**Entries provided**
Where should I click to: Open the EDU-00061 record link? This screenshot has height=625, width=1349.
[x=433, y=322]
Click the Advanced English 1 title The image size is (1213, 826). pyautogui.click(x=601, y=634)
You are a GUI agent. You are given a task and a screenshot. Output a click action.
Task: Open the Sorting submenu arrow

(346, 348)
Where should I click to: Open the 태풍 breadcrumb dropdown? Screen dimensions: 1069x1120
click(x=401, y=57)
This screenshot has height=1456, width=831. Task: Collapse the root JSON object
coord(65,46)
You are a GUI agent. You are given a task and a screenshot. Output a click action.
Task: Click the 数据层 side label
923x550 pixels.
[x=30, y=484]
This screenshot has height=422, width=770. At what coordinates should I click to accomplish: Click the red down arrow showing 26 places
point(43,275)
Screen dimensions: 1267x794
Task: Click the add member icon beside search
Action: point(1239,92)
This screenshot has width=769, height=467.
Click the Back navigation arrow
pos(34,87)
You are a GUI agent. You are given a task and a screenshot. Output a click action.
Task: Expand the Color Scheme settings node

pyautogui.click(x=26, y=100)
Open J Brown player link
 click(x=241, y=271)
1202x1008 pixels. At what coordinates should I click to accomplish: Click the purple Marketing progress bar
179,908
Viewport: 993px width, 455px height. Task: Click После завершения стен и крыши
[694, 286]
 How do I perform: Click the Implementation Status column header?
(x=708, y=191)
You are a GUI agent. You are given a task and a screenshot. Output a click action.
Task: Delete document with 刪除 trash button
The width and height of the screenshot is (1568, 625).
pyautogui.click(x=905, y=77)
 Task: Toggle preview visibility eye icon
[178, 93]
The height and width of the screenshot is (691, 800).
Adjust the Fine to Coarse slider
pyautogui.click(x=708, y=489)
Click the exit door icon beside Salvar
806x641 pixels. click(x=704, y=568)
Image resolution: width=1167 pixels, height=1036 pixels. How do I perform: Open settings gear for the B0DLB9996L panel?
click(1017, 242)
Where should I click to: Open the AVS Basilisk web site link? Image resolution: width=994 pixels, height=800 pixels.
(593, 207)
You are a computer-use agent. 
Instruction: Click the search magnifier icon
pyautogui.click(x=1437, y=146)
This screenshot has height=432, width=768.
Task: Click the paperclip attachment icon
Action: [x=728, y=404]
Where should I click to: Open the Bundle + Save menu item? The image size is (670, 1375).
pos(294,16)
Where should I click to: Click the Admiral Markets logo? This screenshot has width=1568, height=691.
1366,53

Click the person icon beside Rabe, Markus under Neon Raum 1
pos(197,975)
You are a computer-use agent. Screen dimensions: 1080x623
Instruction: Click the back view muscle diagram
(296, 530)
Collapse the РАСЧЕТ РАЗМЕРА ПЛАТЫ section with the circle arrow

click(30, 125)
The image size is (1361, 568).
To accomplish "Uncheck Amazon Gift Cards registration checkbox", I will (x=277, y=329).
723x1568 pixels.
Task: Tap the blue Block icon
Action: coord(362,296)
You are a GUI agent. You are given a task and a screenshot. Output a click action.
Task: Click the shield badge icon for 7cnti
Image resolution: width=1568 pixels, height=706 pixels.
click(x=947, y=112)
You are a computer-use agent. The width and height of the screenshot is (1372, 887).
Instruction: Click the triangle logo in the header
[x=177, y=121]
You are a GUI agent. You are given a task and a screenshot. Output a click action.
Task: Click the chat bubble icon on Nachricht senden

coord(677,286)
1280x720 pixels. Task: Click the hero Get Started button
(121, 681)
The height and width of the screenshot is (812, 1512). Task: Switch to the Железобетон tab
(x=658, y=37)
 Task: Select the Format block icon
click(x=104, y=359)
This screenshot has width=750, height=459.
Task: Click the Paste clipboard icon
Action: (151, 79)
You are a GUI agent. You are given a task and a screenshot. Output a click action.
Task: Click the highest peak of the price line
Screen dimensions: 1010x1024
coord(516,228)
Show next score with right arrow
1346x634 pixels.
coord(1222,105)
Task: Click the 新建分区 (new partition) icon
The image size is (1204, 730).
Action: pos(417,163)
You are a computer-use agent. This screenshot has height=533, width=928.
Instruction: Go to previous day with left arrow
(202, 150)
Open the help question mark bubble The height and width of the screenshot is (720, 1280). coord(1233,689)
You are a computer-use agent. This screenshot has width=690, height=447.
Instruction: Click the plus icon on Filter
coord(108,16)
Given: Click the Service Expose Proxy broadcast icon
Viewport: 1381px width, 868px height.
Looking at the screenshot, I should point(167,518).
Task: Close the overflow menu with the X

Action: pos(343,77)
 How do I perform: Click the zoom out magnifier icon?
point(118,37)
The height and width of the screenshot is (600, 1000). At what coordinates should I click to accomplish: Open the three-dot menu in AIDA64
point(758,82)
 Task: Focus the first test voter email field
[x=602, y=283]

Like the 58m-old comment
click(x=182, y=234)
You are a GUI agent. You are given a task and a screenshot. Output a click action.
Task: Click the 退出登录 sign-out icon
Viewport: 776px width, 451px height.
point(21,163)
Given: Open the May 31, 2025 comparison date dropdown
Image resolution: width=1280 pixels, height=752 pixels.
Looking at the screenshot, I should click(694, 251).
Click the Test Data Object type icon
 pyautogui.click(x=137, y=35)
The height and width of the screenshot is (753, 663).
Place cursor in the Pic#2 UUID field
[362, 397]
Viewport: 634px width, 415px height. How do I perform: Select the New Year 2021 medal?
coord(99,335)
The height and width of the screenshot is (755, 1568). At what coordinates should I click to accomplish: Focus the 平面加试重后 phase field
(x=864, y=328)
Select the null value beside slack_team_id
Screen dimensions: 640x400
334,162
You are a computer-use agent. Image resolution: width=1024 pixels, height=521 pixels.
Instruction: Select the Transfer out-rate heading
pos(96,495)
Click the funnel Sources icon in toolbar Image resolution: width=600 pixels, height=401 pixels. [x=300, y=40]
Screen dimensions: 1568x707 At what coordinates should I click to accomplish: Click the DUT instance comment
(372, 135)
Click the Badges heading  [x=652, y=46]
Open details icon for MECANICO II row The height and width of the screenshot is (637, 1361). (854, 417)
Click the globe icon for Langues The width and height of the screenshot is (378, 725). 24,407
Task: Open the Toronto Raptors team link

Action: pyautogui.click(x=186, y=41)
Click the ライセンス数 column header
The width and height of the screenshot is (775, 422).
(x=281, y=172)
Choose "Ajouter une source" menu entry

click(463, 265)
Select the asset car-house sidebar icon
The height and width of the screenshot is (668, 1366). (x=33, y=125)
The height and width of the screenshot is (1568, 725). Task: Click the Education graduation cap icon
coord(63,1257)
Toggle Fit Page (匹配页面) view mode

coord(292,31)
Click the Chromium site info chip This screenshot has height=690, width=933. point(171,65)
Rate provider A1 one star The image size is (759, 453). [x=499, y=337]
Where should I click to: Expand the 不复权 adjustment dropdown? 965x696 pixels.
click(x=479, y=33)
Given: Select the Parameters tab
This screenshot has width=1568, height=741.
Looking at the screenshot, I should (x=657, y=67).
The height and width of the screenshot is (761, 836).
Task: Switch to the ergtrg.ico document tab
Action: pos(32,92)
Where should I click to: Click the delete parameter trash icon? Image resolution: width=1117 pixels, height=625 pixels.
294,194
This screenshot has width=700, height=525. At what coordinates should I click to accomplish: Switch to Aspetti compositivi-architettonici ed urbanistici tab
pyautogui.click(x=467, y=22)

**Problem details**
Where the word "computer" occurs in a line of the records, copy that line.

**Answer below**
You are a computer-use agent. 
You are a computer-use agent. Screen dimensions: 1080x623
You are a computer-use agent. The width and height of the screenshot is (1372, 887).
You are a computer-use agent. This screenshot has height=533, width=928.
You are a computer-use agent. This screenshot has width=690, height=447.
You are a computer-use agent. Image resolution: width=1024 pixels, height=521 pixels.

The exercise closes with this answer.